Candida (also known as Pseudozyma) antarctica lipase B (CAL-B) has been intensely studied in academic and industrial fields. However, the research related to its homologous enzymes has been rarely reported. In the current investigation, protein sequence similarity search of CAL-B has been conducted and six homologous protein sequences were identified. After the syntheses of their codon-optimized genes, the synthetic genes have been cloned into a periplasmic expression vector to express in Escherichia coli. Among six homologous sequences, four sequences were successfully expressed in E. coli. The hydrolytic activities of the expressed proteins towards 4-nitrophenyl acetate and 4-nitrophenyl butyrate were measured and compared with those of CAL-B to identify whether the expressed proteins work as a hydrolase.
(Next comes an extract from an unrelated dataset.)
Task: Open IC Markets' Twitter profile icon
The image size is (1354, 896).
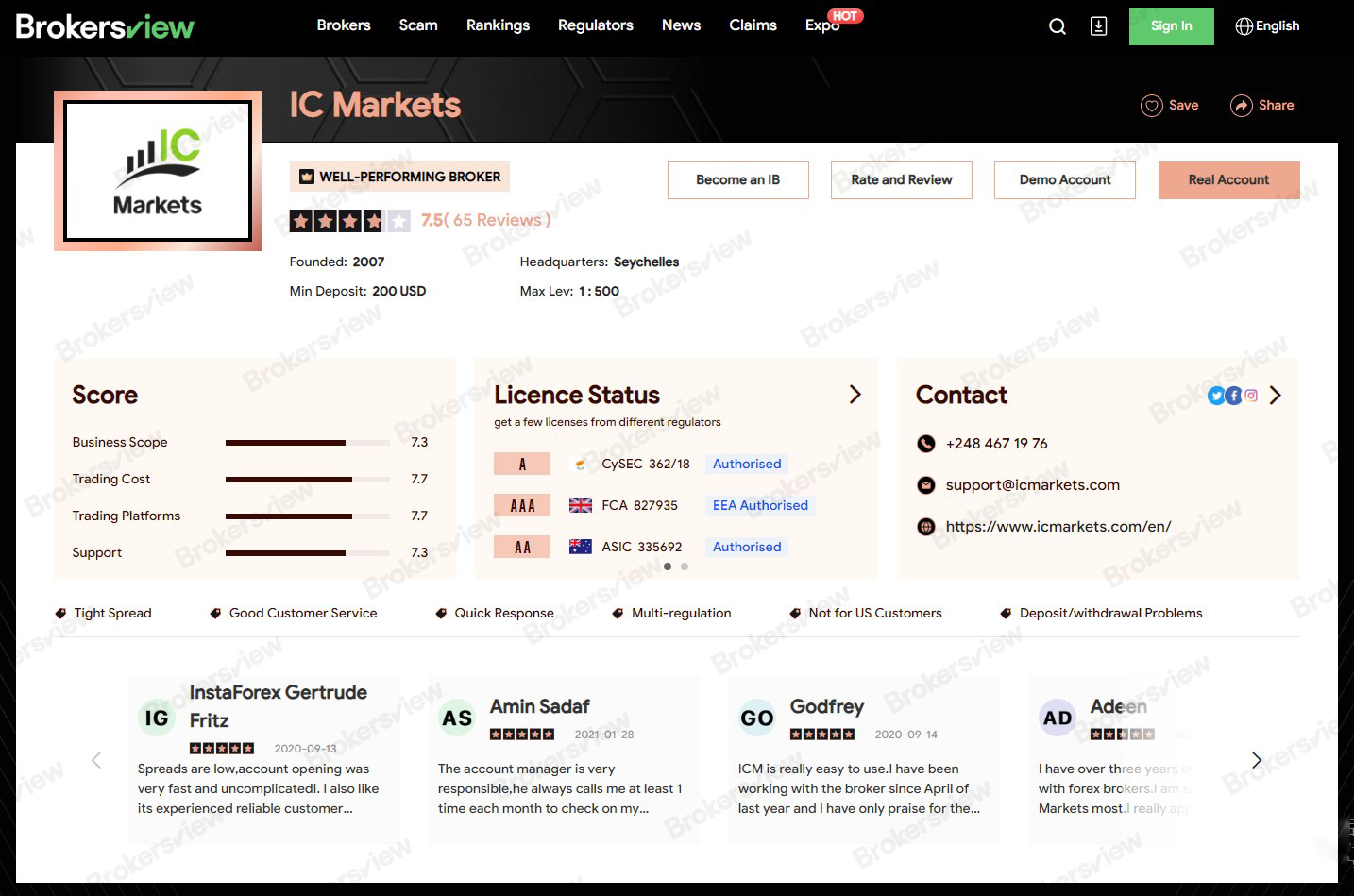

It has been revealed that the expressed proteins can hydrolyze the substrates and the specific activities were determined as $(1.3-30){\times}10^{-2}{\mu}mol/min/mg$, which are lower than those of CAL-B. Among these homologous enzymes, Pseudozyma hubeiensis SY62 exhibits the comparable enantioselectivity to that of CAL-B towards the hydrolysis of (${\pm}$)-1-phenylethyl acetate.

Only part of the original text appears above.